キリスト者の性格を傷つけるいくつかの欠点

「すべての真実なこと、すべての誉れあること……に心を留めなさい」 ピリピ4:8


拝啓、

 私のモットーであるこの戒めは、講壇では仲々とりあげられない多くの事に適用できます。世には、キリスト者にふさわしくない行ないがあります。普通は厳しく糾弾されるほどの欠点でないとされていますが、罪であることにかわりはありません。そうした欠点は、聖書のあからさまな命令には背いていないように見えても、私たちの信仰告白にふさわしい配慮と細心さとは正反対だからです。キリスト者たるもの、その高貴な召しの本筋を考えれば、大体の行動が正しいというだけでなく、人に愛され、人をひきつけ、できる限りあらゆる点で言行の不一致・欠点のない者であるべきです。用いられる人々の中には、性格的にやや難のある人がいます。もっと影響力をもてるはずなのに、比較的小さな欠点が妨げとなるのです。しかし欠点は欠点です。もし彼らが、その欠点を示され、その悪影響を知って用心深くなり、熱心に戦い、祈るようになればよいと思います。それを説明する最上の方法は、いくつかの人物描写を大まかにまとめてみることでしょう。生き写しの人が現実にいるのではないかと思います。私は読者に「これは近所の誰々に違いない」などと詮索してほしくありません。むしろ注意深く吟味し、自分にもこんな部分がないかどうか探ってほしいと思います。また私は男性についてのみ語りますが、こうした人物の女性版がそこここに存在していることは間違いありません。堕落した本性の欠陥と害悪は、男女を問わず、人間に同じように伴っているからです。

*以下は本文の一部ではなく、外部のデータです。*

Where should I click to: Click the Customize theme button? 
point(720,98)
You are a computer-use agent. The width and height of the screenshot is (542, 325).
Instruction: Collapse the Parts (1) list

 厳島 巌(いつくしま いわお)氏は堅実で模範的なキリスト者です。氏には豊かな経験による、深く広い信仰の知識があります。信念を決して曲げず、妥協せず、ただひとり決然と時流に抗して立ち、脅そうがすかそうが決して義務を捨てません。氏は無限の価値を秘めたダイヤの原石に似て、磨けばきらめく輝きを放つはずの人です。しかし日々みことばを学び、約束のみならず命令をも幾千の金銀にもまさって尊ぶ氏であるのに、1つの命令だけは見過ごしているようです。すなわち使徒の「謙遜でありなさい」との戒めです。厳島氏は、あの柔和で心へりくだったイエスの弟子と公言する者に当然期待される優しさや謙遜さより、厳格な態度をとることが多く、尊敬されはしても愛されることはまれです。氏を本当に愛する人さえ、氏のそばでは楽しさより気づまりを感じます。氏と最も親しい友達は、氏が決して真のへりくだりと無縁な人でないと知っていますが、そうした人はわずかです。他の人は氏を高慢で独善で尊大だと思っています。この偏見を取り除くには、氏が不幸にも身につけてしまった斜に構えた態度を捨てるしかありません。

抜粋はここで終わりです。